Considérant ce qui suit :
1. Aux termes de l’article L. 521-2 du code de justice administrative : « Saisi d’une demande en ce sens justifiée par l’urgence, le juge des référés peut ordonner toutes mesures nécessaires à la sauvegarde d’une liberté fondamentale à laquelle une personne morale de droit public ou un organisme de droit privé chargé de la gestion d’un service public aurait porté, dans l’exercice d’un de ses pouvoirs, une atteinte grave et manifestement illégale. Le juge des référés se prononce dans un délai de quarante-huit heures. ». En vertu de l’article L. 522-3 du même code, lorsque la demande ne présente pas un caractère d’urgence ou lorsqu’il apparaît manifeste, au vu de la demande, que celle-ci est mal fondée, le juge des référés peut la rejeter par une ordonnance motivée sans instruction ni audience.
2. En distinguant les procédures prévues par les articles L. 521-1 et L. 521-2 du code de justice administrative, le législateur a entendu répondre à des situations différentes. Les conditions auxquelles est subordonnée l’application de ces dispositions ne sont pas les mêmes, non plus que les pouvoirs dont dispose le juge des référés. En particulier, le requérant qui saisit le juge des référés sur le fondement des dispositions de l’article L. 521-2 du code de justice administrative doit justifier de circonstances particulières caractérisant la nécessité pour lui de bénéficier à très bref délai d’une mesure de la nature de celles qui peuvent être ordonnées sur le fondement de cet article. Sauf circonstances particulières, le refus des autorités consulaires de délivrer un visa d’entrée en France ne constitue pas une situation d’urgence caractérisée rendant nécessaire l’intervention dans les quarante-huit heures du juge des référés.
3. M. B A, ressortissant togolais né le 3 mai 1972 ayant sollicité le renouvellement de son titre de séjour en qualité d’étudiant dont la validité expirait le 1er novembre 2024 et titulaire en cette qualité d’un récépissé valable jusqu’au 4 juin 2025, déclare avoir perdu ce récépissé le 10 janvier 2025 à l’occasion d’un séjour dans son pays d’origine, où résident son épouse et ses enfants. Il fait valoir qu’il a en conséquence sollicité de l’autorité consulaire française à Lomé, auprès de laquelle des « démarches administratives ont été accomplies » le 21 janvier 2025, la délivrance d’un visa de long séjour de retour en France, sans toutefois en justifier. Il expose que le succès de cette démarche auprès de l’autorité consulaire est subordonné à la confirmation par la sous-préfecture de Sarcelles (Val-d’Oise) « de l’authenticité et de la validité du titre de séjour perdu », et qu’il a sollicité en vain à cette fin le consulat comme la sous-préfecture. Il ne ressort toutefois d’aucune des pièces du dossier qu’un refus de visa aurait à ce jour été opposé à M. A, qui sollicite du juge des référés, sur le fondement des dispositions précitées de l’article L. 521-2 du code de justice administrative, qu’il intervienne en vue d’accélérer l’instruction de sa demande, notamment auprès de la sous-préfecture de Sarcelles. En admettant qu’une telle demande entre dans l’office du juge du référé liberté, la circonstance invoquée par M. A, tenant à ce qu’il se trouve actuellement empêché de suivre les cours du diplôme universitaire de réparation du dommage corporel auquel il est inscrit à la faculté de médecine de l’université de Toulouse pour l’année universitaire 2024/2025, ne caractérise à l’évidence pas une situation d’urgence impliquant qu’une mesure visant à sauvegarder une liberté fondamentale doive être prise dans un délai de quarante-huit heures.

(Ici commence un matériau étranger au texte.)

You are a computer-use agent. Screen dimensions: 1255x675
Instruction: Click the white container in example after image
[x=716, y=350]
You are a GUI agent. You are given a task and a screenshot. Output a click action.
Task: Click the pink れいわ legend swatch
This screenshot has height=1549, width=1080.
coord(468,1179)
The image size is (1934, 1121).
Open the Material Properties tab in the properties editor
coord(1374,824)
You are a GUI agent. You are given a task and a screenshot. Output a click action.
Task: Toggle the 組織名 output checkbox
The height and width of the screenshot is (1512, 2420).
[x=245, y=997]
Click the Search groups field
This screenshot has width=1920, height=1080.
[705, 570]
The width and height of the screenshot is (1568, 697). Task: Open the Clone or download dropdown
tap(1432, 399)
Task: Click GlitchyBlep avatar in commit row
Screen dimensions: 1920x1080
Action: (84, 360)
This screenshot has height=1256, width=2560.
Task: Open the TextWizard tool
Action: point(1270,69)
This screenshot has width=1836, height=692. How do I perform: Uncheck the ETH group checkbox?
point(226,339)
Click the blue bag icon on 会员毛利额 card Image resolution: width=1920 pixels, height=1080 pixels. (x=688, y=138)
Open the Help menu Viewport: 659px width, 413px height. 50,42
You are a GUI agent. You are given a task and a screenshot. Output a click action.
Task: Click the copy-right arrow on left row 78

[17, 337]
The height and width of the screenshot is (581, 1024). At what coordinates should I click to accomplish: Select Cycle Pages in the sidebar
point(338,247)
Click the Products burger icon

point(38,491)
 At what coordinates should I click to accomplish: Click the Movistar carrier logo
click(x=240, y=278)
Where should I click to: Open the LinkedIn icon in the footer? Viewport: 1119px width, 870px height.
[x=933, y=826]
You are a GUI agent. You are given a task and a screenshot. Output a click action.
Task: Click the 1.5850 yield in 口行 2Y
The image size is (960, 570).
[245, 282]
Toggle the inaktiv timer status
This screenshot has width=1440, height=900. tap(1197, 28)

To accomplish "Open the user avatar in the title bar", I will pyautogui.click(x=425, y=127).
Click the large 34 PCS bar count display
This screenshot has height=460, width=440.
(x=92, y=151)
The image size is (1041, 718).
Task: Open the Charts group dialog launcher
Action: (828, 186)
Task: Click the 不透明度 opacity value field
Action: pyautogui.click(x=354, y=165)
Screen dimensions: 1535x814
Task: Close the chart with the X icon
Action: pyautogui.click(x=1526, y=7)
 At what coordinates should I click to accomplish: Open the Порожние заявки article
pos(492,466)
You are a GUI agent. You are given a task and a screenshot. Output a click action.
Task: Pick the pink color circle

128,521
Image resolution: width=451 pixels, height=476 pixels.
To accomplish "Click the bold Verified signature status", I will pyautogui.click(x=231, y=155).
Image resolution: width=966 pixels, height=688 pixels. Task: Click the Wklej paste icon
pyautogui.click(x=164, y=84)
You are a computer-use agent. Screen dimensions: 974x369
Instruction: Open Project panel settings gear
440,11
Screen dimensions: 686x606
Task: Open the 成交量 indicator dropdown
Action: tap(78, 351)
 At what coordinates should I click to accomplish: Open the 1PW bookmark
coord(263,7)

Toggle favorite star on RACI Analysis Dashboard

4. Par suite, il y a lieu de faire application de l’article L. 522-3 du code de justice administrative et de rejeter la requête, en toutes ses conclusions.
O R D O N N E :
Article 1er : La requête de M. A est rejetée.
Article 2 : La présente ordonnance sera notifiée à M. C.
Fait à Nantes, le 28 avril 2025.
La vice-présidente, juge des référés,
A.-C. WUNDERLICH
La République mande et ordonne au ministre d’Etat, ministre de l’intérieur en ce qui le concerne ou à tous commissaires de justice à ce requis en ce qui concerne les voies de droit commun contre les parties privées, de pourvoir à l’exécution de la présente décision.